I have been living in my neighborhood for 13 years, and there is a fast food restaurant down the street that we go to occassionally. There is a lady that works there and has been working there for as long as I've lived there and I don't know how much longer. She STILL speaks HORRIBLY broken English. I honestly can't understand more than half of what she says and I'm usually pretty good at understanding thick foreign accents. I'm sure she still speaks her native language at home, and there is nothing wrong with that, but you would think after 13+years of living in a country and working that closely with the public that you would at least have reached a comprehendable level of fluency in that language, no?


Asked by Anonymous at 12:54 PM on Mar. 24, 2011 in Politics & Current Events

This question is closed.
Answers (24)
  • Well I think it's a freaking right!  I don't eat Chinese food because I can't understand a word that anyone is saying in any Chinese restaurant where I live either.  And the same thing applies.  If I were moving to another country, I would damn sure learn how to say SOMETHING in their language. "Broken" English I can understand a little.  Talking fast with a heavy accent, um no. 


    Answer by MrsHouston47302 at 1:36 PM on Mar. 24, 2011

  • Some people pick up languages easily, others have more difficulty. I'm afraid I know people who only speak English and speak it horribly!!

    Kids are more likely to pick it up easily than adults, but some adults are quick. I live in Los Angeles, so we have a lot of people who speak English as a 2nd language, and I guess I'm kind of used to it.

    Answer by ohwrite at 12:58 PM on Mar. 24, 2011

  • Not necessarily. English is a difficult language to learn as an adult. For every rule, there are several exceptions. If she is not making a concerted effort to immerse herself in the language, she will continue to struggle with it. Add a challenging accent on top of that, and it's not difficult to imagine that you would have a hard time understanding her.

    Answer by May-20 at 12:57 PM on Mar. 24, 2011

  • I have no idea.  I know that I'm sick of having to call customer service people and getting transferred over and over again because I can't understand a word anyone is freaking saying.  Ranting on your page, sorry, had to call customer service this morning, not happy, lol.


    Answer by MrsHouston47302 at 12:57 PM on Mar. 24, 2011

  • My aunt is Greek and has lived here in the US for 45 years and STILL speaks broken English so I don't know

    Answer by butterflyblue19 at 1:00 PM on Mar. 24, 2011

  • And before you go bashing ME for my opinion, I speak and write at least 4 other languages NONE of which do I do in a "broken" accent.

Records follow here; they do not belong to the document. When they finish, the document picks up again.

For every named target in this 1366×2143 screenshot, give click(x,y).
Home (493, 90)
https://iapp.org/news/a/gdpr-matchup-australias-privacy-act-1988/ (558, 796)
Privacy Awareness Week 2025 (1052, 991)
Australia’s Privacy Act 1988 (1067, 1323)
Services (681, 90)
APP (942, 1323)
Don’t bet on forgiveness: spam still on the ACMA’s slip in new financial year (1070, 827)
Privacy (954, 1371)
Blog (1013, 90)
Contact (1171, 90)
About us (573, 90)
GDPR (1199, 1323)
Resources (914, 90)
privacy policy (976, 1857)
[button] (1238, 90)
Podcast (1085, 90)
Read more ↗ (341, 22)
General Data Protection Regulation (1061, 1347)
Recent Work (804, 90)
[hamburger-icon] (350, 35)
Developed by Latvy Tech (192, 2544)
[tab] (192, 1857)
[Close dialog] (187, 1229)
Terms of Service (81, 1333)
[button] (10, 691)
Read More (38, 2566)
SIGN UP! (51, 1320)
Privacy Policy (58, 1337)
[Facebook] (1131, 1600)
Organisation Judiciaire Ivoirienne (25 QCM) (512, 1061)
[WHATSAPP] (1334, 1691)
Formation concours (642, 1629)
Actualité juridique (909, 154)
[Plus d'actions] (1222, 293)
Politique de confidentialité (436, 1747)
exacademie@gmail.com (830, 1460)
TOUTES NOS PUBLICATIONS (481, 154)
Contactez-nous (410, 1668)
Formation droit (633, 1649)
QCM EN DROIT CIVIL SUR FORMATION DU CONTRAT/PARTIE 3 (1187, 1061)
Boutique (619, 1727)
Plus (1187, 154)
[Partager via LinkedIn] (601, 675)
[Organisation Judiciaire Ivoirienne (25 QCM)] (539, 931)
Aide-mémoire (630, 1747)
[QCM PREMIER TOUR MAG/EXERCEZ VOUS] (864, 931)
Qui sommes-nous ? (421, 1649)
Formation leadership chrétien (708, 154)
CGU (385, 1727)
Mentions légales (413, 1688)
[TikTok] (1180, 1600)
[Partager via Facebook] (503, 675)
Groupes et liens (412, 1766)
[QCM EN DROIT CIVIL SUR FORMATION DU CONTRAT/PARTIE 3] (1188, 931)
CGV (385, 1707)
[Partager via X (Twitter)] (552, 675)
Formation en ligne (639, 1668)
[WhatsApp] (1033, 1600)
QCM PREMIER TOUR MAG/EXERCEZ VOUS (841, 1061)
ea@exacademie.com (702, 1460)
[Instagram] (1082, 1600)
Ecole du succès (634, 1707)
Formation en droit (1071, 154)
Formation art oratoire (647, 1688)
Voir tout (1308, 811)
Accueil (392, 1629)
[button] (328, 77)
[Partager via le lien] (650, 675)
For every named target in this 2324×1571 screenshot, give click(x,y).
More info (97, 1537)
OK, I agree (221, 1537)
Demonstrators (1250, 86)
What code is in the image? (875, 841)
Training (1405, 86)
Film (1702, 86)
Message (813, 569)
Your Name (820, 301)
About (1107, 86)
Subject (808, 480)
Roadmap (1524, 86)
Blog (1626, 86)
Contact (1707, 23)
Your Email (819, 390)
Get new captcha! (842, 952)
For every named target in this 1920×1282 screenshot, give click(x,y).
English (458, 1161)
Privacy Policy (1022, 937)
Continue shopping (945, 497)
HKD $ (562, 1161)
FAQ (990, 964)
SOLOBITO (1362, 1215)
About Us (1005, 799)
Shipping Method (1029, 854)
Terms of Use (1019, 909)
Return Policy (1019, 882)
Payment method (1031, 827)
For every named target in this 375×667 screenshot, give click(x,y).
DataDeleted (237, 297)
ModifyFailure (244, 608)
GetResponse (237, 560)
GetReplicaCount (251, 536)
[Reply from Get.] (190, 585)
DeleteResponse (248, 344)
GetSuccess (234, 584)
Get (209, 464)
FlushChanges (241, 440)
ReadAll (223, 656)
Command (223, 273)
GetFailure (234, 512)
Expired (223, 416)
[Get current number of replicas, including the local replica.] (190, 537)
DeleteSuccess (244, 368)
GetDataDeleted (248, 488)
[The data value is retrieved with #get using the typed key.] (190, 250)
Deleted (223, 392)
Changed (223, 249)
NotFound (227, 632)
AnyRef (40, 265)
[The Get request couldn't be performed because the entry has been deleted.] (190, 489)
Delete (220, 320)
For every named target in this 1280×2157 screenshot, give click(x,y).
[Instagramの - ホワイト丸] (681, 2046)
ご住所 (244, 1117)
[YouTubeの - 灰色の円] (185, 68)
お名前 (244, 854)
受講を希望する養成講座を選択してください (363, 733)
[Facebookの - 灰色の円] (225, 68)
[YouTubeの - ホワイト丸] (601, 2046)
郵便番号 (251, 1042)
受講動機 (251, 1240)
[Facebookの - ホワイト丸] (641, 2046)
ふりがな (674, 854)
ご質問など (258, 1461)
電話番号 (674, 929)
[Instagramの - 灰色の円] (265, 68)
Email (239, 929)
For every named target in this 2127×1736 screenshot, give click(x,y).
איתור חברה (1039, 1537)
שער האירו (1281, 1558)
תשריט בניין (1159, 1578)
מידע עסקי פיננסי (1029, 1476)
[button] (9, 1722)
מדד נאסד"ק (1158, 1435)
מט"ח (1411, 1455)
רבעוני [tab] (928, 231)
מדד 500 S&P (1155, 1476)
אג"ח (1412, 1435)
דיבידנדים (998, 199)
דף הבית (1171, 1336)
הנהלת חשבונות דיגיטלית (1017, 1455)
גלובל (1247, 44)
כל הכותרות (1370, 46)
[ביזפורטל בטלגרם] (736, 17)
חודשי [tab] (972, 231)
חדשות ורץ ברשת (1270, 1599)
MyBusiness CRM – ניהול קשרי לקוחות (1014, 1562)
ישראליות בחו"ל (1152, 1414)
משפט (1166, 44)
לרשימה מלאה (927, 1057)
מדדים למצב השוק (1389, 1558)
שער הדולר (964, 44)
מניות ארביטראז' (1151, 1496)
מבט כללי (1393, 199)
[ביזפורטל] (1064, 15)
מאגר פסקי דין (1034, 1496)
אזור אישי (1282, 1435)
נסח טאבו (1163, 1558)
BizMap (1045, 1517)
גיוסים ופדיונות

    Answer by vbruno at 1:05 PM on Mar. 24, 2011

  • How long would it take you to speak a foreign language perfectly?

    Answer by CraftingMama at 12:59 PM on Mar. 24, 2011

  • Not everyone has the same capacity to learn any given subject, and English is a difficult language to master. On the flip side, my daughter has been able to fully master 2 other languages within a couple of years (she is a young adult). My husband is a very bright and successful man and I know that he would have difficulty mastering a new language at this point. No one wants to make a fool of themself, and learning to communicate in a foreign language makes many feel less than articulate.


    Answer by Sisteract at 1:06 PM on Mar. 24, 2011

  • I said HORRIBLY in reference to how well her English is understood

     BY YOU, which is a judgement-

    13 whole years and she STILL speaks HORRIBLY broken English. Like Dr Donna said above, it works for her- she's still employed. You probably should find another place to frequent if this long time employee makes it difficult for YOU to complete a purchase. Not much else you can do.


    Answer by Sisteract at 1:28 PM on Mar. 24, 2011

  • Clearly you think it's a problem, OP. You didn't come on here singing the praises of how this woman is clearly getting by, how you're proud that she's making an attempt, or adding something to your local economy. No, you came on here to get validation for your perspective that you shouldn't be inconvenienced by this woman's thick accent. If your real question is, "How long would it take to learn?", you already know that answer - clearly more than 13 years, in the case of this woman.

    Where does it say we've got a right to be able to order food in our native language in the Constitution? I don't think it's really a protected right.